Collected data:
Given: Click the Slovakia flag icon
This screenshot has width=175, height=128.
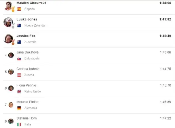Looking at the screenshot, I should coord(19,59).
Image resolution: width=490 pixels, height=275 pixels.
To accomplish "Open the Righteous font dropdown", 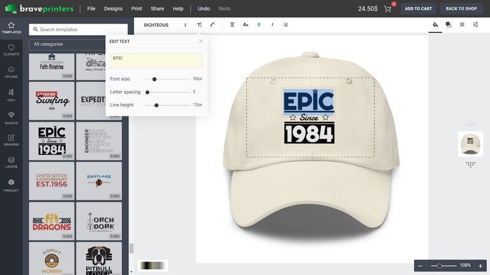I will (165, 25).
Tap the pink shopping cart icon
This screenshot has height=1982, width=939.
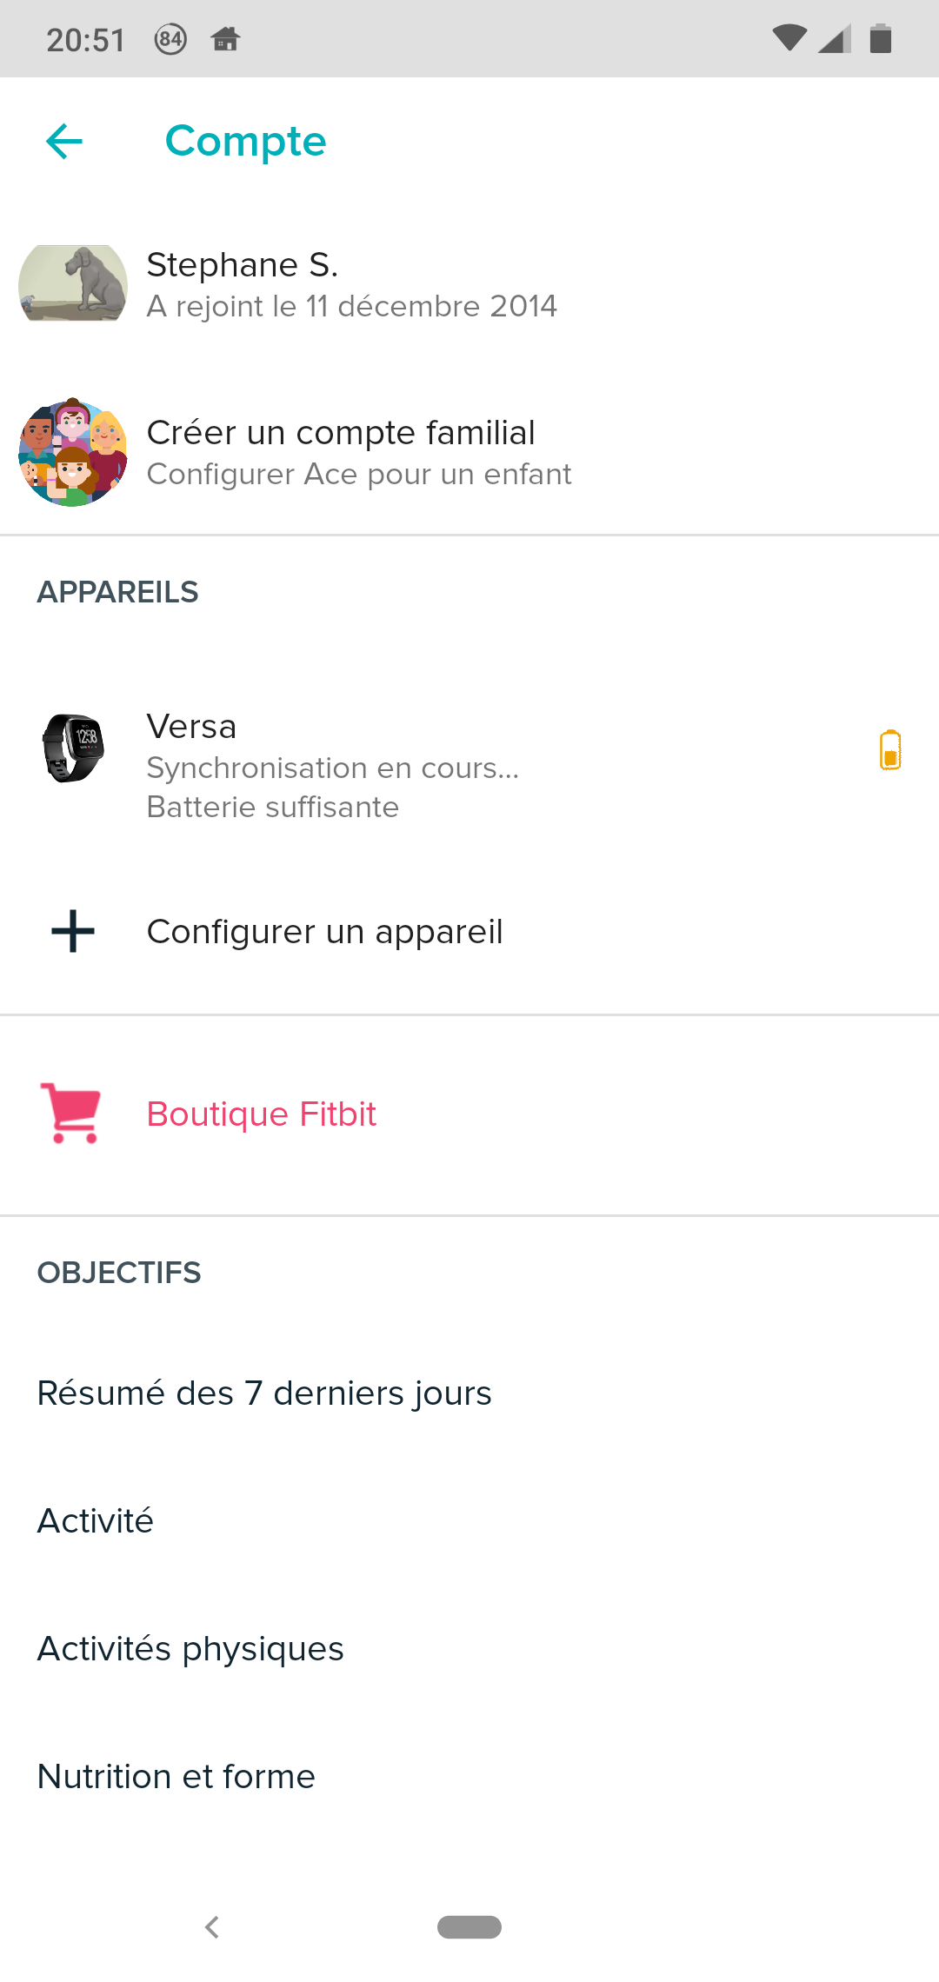pyautogui.click(x=71, y=1113)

ACTIVITY: Return exactly the line containing "Tap the pink shopping cart icon" and every line after it, up to and including the final line of the entries above. Pictures stay out.

RESULT BELOW:
Tap the pink shopping cart icon
This screenshot has height=1982, width=939.
pyautogui.click(x=71, y=1113)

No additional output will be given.